A p-n heterojunction sonosensitizer for improved sono-immunotherapy via induction of multimodal cell death mechanisms.

Rationale: Activating a robust immune system is a crucial strategy for combating solid tumors and preventing recurrences. Studies have shown that cuproptosis and the resulting increased reactive oxygen species (ROS) can trigger immunogenic cell death (ICD) and modulate the tumor immune microenvironment, thereby activating systemic immunity. Therefore, for this purpose, it is important to design a multifunctional copper-based nanomaterial. Method: In this study, we developed Bi(2)O(3-X)S(X)-CuS p-n heterojunction nanoparticles (BCuS NPs) designed to stimulate systemic immune responses and effectively suppress both dormant and recurrent tumors. BCuS nanoparticles were characterized using transmission electron microscopy, X-ray diffraction, and other methods. In addition, the sonodynamic and chemodynamic properties of BCuS were intensively studied by various experimental methods. We identified the mechanisms by which BCuS induced multiple paths of cell death, by using in vitro experiments, including immunofluorescence assays, western blotting, and cell flow cytometry.
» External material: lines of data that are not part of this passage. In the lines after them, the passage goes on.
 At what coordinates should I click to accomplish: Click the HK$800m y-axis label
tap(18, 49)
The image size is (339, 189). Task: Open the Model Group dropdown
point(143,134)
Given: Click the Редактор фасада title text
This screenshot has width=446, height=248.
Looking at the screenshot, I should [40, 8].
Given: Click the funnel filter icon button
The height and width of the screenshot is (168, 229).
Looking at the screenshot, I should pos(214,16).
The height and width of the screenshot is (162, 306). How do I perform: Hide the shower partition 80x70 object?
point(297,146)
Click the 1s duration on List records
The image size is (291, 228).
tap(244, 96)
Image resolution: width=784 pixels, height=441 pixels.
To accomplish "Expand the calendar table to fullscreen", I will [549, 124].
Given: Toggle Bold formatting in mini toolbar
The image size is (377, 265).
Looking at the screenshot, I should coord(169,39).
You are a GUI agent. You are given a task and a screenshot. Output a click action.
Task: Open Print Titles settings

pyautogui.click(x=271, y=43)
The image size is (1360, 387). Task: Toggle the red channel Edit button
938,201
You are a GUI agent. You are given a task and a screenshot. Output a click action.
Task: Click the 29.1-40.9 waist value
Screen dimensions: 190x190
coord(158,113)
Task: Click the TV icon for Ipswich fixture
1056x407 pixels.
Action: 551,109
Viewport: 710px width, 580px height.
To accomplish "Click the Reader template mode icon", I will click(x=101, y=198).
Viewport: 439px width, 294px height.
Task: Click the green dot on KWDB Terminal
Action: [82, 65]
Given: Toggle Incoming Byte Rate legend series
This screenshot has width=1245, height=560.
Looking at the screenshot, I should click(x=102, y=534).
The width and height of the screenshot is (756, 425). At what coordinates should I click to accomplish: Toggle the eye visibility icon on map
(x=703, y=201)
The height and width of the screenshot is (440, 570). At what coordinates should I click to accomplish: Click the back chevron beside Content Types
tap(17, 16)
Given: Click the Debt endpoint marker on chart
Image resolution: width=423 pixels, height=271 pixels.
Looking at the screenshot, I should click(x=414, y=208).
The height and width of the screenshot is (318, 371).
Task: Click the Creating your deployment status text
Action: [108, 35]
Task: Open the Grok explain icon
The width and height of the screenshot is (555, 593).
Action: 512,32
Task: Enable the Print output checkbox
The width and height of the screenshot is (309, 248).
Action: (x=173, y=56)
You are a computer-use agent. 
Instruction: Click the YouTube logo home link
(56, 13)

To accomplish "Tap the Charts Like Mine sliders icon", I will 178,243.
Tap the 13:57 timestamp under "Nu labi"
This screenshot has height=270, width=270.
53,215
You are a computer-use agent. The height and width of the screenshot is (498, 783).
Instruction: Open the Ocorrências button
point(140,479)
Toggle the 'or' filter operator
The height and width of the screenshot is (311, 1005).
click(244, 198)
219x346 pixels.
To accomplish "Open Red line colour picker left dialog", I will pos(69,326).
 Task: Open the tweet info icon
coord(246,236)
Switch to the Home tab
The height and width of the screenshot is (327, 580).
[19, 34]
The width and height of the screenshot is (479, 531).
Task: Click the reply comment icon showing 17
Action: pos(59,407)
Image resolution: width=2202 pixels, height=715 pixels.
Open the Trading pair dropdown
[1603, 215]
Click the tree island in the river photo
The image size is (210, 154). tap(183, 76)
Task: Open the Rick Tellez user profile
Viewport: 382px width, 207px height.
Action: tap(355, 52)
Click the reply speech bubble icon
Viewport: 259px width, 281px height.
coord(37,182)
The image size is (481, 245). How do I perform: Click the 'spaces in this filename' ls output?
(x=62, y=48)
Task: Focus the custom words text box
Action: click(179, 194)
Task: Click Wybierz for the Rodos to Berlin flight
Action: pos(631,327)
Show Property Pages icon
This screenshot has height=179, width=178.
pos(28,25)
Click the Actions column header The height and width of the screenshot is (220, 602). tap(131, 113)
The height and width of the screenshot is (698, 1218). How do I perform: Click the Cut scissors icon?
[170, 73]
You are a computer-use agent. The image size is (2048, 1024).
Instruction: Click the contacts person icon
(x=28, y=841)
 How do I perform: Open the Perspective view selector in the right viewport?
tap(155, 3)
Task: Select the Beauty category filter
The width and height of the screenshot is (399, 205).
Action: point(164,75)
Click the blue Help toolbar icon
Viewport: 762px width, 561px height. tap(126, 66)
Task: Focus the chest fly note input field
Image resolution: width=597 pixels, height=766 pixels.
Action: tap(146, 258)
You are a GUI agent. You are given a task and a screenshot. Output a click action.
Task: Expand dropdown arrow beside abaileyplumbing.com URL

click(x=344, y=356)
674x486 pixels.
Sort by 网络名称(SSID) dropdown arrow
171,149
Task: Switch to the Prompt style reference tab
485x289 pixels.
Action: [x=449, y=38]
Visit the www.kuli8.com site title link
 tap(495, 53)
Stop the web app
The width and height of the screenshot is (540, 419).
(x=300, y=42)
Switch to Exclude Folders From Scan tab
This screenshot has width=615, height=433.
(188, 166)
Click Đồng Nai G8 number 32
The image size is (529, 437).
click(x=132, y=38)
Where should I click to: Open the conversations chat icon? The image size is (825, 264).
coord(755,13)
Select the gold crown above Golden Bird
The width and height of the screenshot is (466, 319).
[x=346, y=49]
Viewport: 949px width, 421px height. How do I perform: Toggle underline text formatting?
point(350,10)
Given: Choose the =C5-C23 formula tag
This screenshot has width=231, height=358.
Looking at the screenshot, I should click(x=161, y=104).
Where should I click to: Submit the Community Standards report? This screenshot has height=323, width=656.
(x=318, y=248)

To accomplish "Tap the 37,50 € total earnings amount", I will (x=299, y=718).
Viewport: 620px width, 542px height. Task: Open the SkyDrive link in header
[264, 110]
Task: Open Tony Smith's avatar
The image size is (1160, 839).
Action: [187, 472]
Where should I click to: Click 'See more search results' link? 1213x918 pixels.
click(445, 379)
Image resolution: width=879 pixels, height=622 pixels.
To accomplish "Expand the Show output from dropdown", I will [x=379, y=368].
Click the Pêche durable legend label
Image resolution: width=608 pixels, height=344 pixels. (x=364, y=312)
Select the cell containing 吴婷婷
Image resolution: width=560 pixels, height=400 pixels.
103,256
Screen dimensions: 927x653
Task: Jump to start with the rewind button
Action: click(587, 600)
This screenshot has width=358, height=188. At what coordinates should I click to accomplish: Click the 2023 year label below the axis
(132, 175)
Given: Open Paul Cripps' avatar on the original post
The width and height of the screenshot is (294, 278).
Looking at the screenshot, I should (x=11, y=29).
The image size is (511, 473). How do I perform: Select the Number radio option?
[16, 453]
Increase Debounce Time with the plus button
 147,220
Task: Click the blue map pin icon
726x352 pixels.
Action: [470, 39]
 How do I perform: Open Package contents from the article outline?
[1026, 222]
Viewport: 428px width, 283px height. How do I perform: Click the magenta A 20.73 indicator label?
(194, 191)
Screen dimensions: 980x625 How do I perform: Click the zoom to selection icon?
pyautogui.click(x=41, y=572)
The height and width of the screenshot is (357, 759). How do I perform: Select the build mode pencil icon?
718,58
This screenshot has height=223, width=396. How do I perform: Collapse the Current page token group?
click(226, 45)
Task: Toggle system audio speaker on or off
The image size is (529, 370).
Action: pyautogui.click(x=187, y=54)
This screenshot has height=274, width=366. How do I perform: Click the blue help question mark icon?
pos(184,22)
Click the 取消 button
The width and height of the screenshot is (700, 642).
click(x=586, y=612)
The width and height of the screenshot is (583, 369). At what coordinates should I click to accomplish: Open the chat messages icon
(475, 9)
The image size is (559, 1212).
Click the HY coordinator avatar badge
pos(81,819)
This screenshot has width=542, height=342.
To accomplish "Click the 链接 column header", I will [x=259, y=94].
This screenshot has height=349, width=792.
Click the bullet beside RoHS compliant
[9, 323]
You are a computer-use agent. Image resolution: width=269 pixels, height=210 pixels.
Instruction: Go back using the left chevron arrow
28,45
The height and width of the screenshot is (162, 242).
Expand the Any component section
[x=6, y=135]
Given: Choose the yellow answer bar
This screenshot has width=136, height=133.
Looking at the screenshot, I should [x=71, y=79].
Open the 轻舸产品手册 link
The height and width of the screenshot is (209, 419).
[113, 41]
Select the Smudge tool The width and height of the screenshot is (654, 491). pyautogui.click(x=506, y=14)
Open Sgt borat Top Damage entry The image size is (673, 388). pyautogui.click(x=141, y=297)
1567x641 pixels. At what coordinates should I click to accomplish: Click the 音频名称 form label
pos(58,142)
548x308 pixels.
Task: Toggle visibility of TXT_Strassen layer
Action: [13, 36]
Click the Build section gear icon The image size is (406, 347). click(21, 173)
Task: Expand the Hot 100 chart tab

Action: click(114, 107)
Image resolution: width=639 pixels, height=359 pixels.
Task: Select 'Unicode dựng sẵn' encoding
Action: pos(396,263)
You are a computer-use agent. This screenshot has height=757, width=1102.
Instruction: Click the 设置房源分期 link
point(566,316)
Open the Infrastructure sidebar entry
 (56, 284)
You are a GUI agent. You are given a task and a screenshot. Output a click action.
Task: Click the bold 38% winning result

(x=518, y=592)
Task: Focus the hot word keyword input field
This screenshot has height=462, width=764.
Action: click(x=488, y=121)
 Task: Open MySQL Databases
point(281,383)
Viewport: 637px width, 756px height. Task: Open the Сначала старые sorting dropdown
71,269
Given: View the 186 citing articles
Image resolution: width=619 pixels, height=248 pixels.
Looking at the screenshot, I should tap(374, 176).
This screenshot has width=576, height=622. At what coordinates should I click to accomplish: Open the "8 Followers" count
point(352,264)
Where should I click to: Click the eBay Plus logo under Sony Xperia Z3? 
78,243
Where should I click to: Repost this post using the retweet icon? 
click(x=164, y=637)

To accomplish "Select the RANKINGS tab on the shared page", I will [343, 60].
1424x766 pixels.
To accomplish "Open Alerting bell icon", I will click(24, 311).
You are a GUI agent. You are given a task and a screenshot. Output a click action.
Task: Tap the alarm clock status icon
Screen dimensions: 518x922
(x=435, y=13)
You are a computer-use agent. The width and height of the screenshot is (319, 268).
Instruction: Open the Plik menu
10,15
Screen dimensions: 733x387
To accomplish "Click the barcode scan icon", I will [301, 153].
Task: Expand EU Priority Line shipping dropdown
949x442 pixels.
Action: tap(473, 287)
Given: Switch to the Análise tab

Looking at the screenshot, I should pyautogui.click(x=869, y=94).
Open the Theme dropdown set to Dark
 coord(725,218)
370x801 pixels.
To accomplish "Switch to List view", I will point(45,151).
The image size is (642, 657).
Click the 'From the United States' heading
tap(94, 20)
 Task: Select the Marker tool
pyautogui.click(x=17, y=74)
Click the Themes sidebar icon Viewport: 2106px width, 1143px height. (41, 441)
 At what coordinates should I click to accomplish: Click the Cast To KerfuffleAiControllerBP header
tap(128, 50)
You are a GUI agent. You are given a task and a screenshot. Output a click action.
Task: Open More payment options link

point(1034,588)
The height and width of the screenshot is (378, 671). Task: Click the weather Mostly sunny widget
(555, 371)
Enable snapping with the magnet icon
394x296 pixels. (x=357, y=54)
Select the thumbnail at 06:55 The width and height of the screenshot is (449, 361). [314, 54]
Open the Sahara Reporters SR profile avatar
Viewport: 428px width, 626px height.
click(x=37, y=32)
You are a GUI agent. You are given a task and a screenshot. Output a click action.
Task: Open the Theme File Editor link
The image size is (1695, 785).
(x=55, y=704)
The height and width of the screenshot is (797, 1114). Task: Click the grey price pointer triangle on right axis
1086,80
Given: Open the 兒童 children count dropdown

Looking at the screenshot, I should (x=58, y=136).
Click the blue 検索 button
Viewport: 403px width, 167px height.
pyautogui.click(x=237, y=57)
In addition, we used mouse orthotopic and distal tumor models and RNA sequencing to evaluate the efficacy of combination therapy. Results: The results showed that BCuS produced a Fenton-like reaction in an acidic environment and induced the production of highly toxic ROS during ultrasound treatment. In vitro studies further showed that BCuS induced the occurrence of cuproptosis and ferroptosis, and stimulated ICD in combination with ROS, thereby effectively reversing the immunosuppression of the tumor microenvironment, and improving the sensitivity of immunotherapy. As demonstrated by in vitro studies, in vivo experiments also confirmed the enhanced effects of combination therapy. Conclusion: The BCuS sonosensitizer showed sonodynamic therapy effects, including inhibition of tumor growth in combination with multiple cell death modalities. These findings provide a novel method for using nanomaterials for multimodal combination cancer therapy.